For the expressions through line quality I chose to examine a comic book
cover from the comic Batman vs Catman. What attracted me to this cover is how everything on the cover is to show hostility and a sinister defiance towards Batman. The emphasis on defiance is done with a claw mark which lines are not even, crude, and jagged in order to emphasise the “cat”-ness of catman while scratching out the more straight, symmetrical, and established looking “Bat” from Batman. The word “Bat” is even seemingly replaced crudely by the word “Cat” which has a somewhat spray painted quality to it. It gives allot more context to the sinister look on catmans face. Where if the sinister looking face was by itself, it would not be enough to give context as to who this man is and what his relation to Batman is.

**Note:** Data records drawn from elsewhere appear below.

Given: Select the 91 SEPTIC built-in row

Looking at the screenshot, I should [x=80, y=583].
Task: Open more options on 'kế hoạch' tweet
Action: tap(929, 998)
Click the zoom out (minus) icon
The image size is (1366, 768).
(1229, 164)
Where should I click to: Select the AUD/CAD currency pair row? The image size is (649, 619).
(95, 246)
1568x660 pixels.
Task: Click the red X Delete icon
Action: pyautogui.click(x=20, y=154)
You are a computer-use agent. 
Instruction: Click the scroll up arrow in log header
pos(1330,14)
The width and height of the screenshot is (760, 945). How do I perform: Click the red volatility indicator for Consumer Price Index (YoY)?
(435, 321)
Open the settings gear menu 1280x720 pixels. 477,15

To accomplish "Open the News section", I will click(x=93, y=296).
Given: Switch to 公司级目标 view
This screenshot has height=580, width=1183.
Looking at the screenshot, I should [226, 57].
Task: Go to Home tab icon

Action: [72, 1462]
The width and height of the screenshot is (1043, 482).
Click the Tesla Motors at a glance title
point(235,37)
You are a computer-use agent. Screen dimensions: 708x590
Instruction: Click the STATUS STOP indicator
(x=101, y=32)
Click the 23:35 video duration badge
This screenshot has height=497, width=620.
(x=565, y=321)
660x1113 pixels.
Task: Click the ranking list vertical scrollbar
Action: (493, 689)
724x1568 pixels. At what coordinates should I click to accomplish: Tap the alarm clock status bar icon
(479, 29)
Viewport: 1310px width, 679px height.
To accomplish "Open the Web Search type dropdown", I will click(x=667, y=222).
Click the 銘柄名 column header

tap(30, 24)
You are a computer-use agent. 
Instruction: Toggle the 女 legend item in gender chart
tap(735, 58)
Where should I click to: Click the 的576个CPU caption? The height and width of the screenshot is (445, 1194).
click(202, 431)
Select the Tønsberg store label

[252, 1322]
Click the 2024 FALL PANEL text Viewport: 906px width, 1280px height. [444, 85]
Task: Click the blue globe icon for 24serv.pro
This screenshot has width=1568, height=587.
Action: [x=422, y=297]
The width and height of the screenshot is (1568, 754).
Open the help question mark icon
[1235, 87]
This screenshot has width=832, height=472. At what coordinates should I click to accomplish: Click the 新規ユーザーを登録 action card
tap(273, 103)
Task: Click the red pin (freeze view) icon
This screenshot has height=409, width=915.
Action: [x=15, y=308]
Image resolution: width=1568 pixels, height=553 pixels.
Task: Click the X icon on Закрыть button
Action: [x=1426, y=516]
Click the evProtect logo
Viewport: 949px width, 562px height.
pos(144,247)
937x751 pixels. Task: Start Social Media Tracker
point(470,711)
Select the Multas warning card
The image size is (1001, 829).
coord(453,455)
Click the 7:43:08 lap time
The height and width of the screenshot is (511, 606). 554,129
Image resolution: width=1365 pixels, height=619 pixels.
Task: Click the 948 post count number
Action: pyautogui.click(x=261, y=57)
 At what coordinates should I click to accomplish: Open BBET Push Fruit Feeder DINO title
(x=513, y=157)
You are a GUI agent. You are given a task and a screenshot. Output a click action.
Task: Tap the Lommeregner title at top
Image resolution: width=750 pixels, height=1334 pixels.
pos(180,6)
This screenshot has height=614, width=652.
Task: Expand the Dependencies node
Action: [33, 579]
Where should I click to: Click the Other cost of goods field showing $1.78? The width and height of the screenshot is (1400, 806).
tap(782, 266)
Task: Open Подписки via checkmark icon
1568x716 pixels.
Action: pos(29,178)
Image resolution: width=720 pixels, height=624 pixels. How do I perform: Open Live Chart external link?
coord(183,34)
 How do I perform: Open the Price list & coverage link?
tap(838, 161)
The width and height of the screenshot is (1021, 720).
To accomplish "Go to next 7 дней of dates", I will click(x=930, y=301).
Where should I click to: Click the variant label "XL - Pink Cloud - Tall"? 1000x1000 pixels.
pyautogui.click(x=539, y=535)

In Crazy Men Comix by Michael Roden the pictures and story lines are so random and chaotic that it would be very difficult to deduce a relation without the wordings that provide context. Roden even puts labels in one of the scenes so that the reader knows who is Horrible Harold and who is Morti. This
is a more obvious example of interdependence between words and image. Morti is too small in the picture and the idea that he is dwarfed by the “mental parasite” that is Horrible Harrold within his own mind could not be portrayed from the leading of the previouse panels where morti seems normal sized. The Crazy Men Comix are generally very chaotic and almost random. Textual context is key in gaining some kind of continuity from panel to panel.